Like most shoppers, we have a love/hate relationship with fast fashion. On one hand, the ridiculously speedy runway-to-the-racks turnaround means you’ll be wearing designer-inspired styles (at budget-friendly prices) mere weeks after they debut on models like Cara Delevingne and Karlie Kloss. In other words, stores like Forever 21, H&M and Zara are what keep our #OOTD game strong.

But, on the other hand, that too-good-to-be-true price tag is often just that (think: poorer-quality garments + potentially unsavory working conditions for those who make the styles). Oh yeah, and there are those piles. You know what we’re talking about: the heaps of out-of-order clothing you have to dig through — sometimes angrily, oftentimes aggressively and always while holding your breath — in order to see if your size is in stock. Apparently, that earthquake aftermath-like condition isn’t a side effect of the store’s foot traffic. It’s totally intentional.
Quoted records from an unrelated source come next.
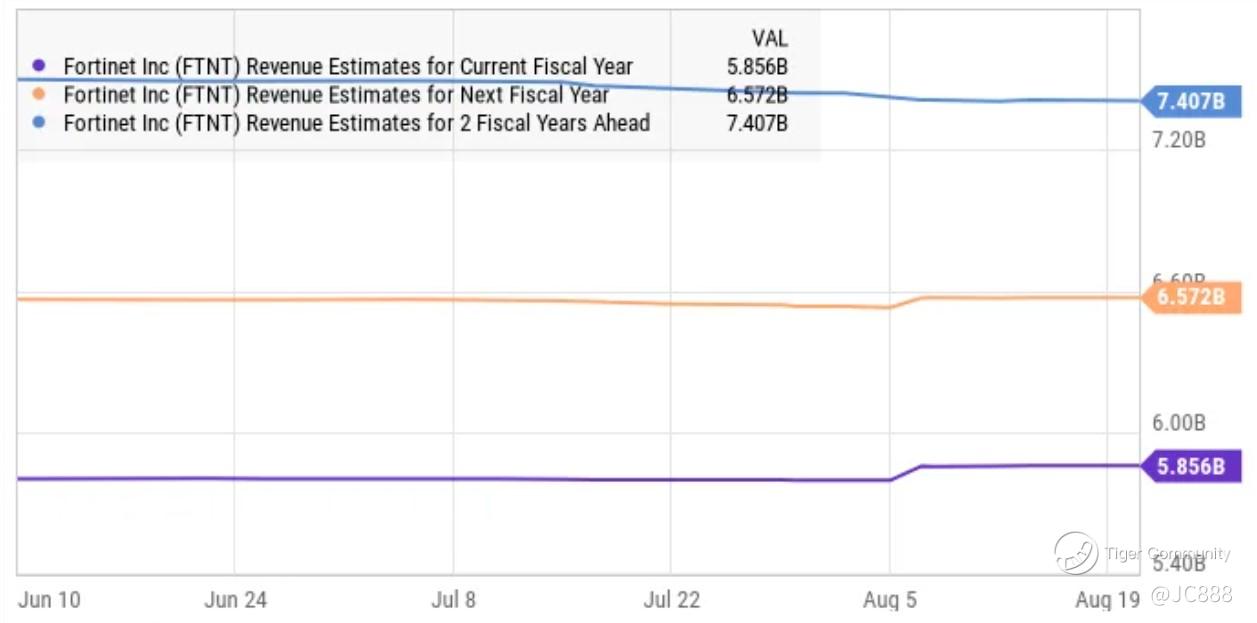
Task: Select the Revenue Estimates for Next Fiscal Year label
Action: point(336,95)
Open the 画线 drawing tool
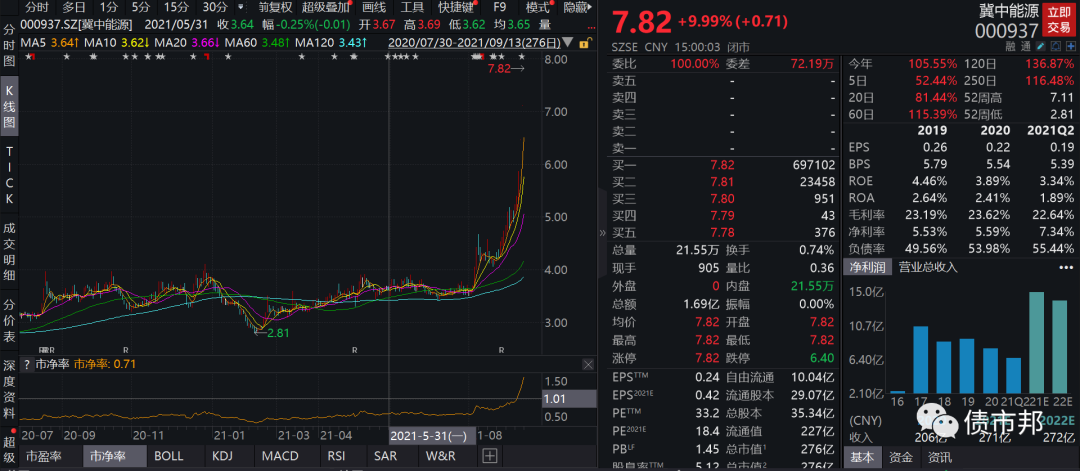 [x=373, y=7]
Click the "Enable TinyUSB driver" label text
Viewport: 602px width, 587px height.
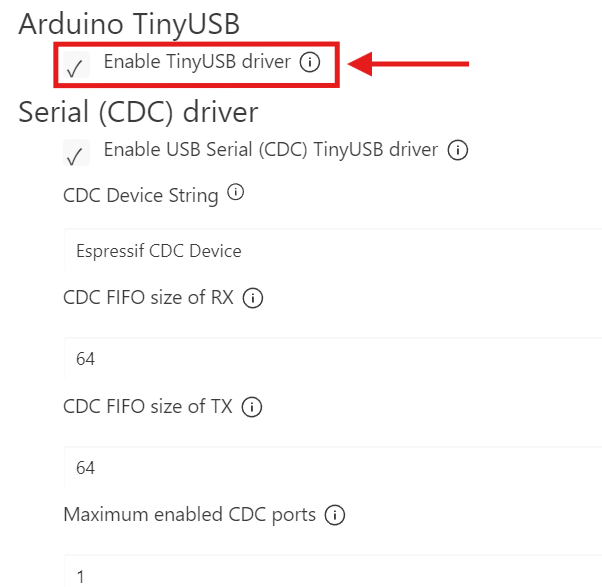pos(197,62)
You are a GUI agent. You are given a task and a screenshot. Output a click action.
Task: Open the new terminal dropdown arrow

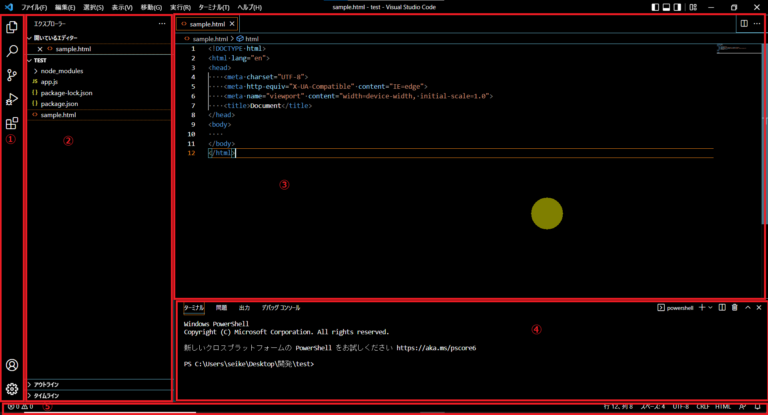[x=710, y=308]
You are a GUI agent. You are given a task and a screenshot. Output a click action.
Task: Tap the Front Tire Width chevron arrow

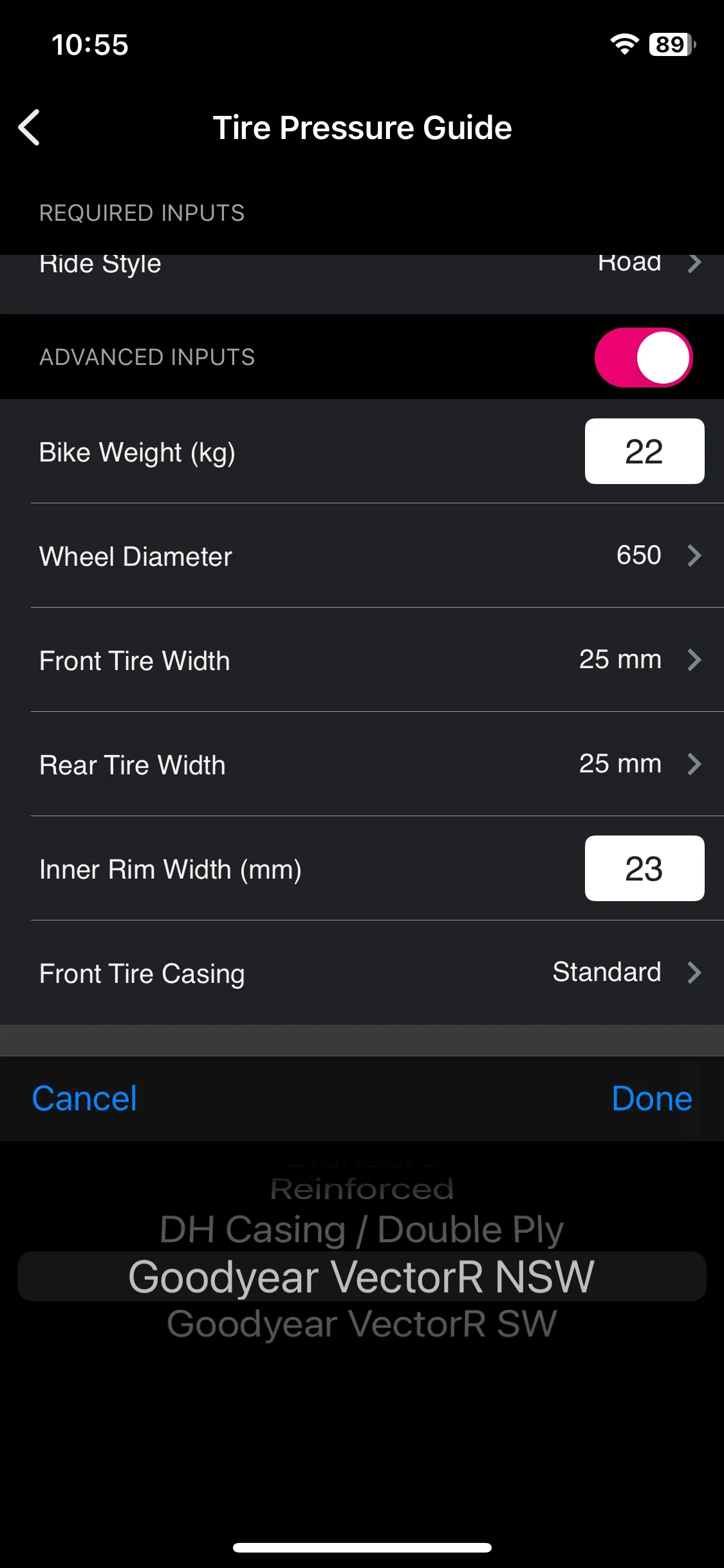point(694,660)
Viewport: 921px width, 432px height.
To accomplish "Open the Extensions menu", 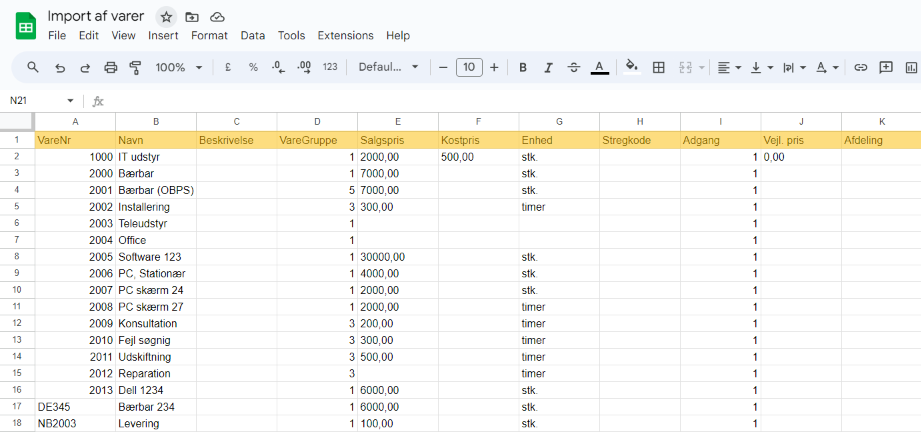I will tap(345, 35).

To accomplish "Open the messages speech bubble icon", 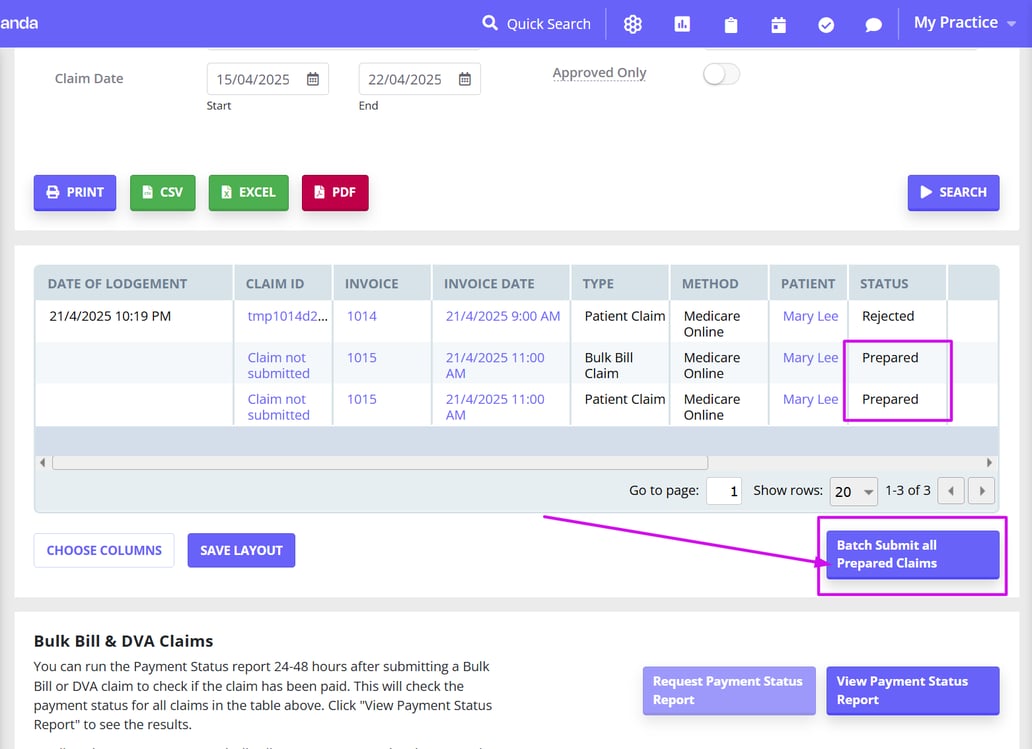I will pos(873,25).
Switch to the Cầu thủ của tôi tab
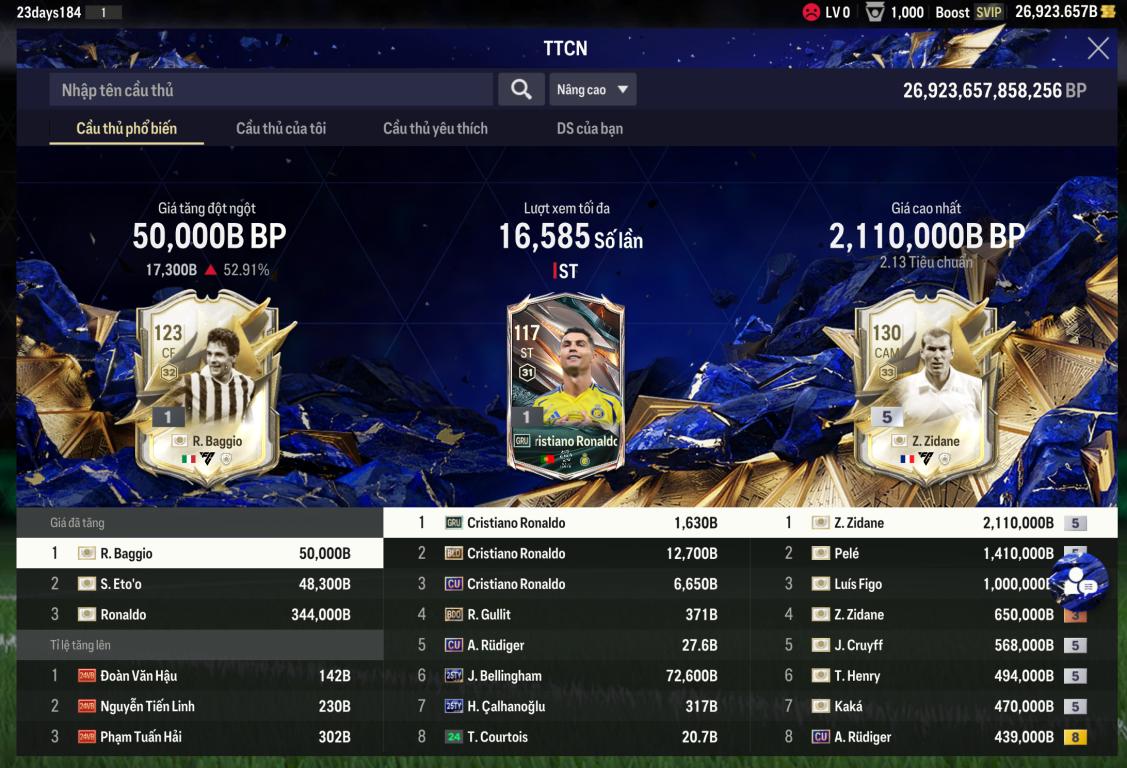 click(x=281, y=129)
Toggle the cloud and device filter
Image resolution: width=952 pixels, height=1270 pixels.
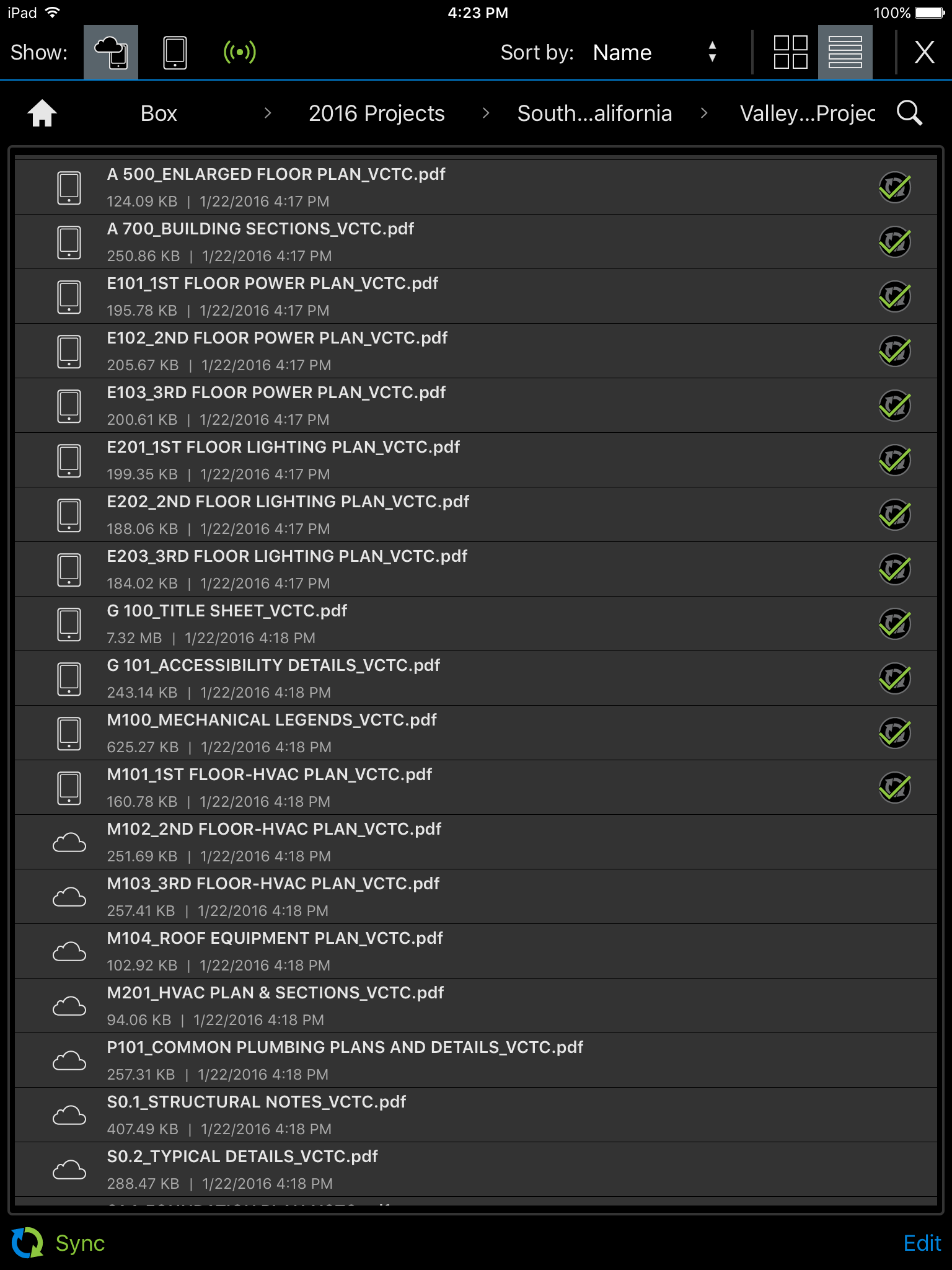point(111,53)
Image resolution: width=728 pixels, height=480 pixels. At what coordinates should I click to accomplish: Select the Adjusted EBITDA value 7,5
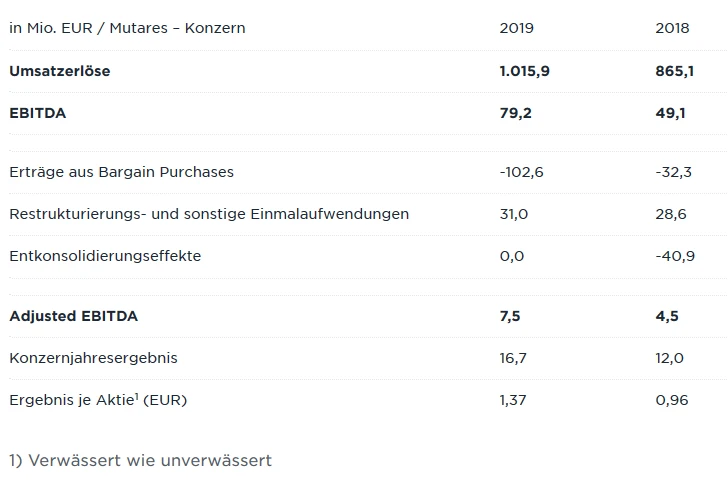510,316
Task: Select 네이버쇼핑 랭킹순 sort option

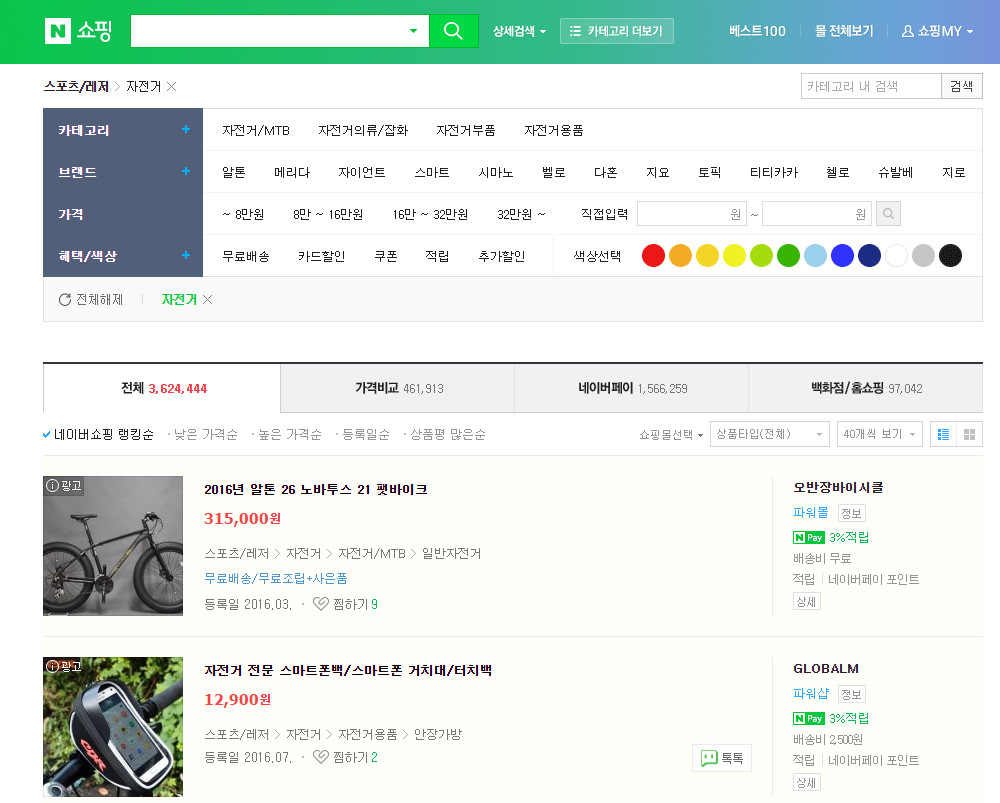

According to Business Insider, that “treasure hunt” you often experience at fast fashion stores is a strategy retailers use to influence customers to shop more — and it works. Because stores update their stock multiple times a week, shoppers can never be certain that the item they’re thinking of purchasing will still be available a few days later. “It makes [customers] feel like they have to get it right then,” a shopper said in the report. Yep, we’ve been there, but we’ve also seen the trick work first hand. In our Editorial Director Lisa’s own words:

“In high school, I worked at forgotten mall must-stop Gadzook’s (a very classy store for women in the market for a rhinestone-studded Playboy baby tee) while it was going out of business. The whole store was on sale and most things were selling like crazy — except for the jelly charm bracelets. Right by the register was a well-organized rack of the gummy wrist accessories and their rhinestone counterparts — As, Bs, hearts and smiley face charms all in individual containers, mostly untouched. ‘Watch this,’ my manager said and dumped them into a bin all together. They sold out in a matter of days.” Even when a store isn’t liquidating its stock, apparently, it’s that “everything must go” mentality that makes a find just too hard to resist.


That high turnover is a double-edged sword: as soon as you shovel out for your must-have pieces one day, something new (and equally covetable) will take their places the next. It’s undoubtedly what keeps us coming back for more, because you never know — your dream glitter lipstick could be hitting those Limited Too shelves any day now.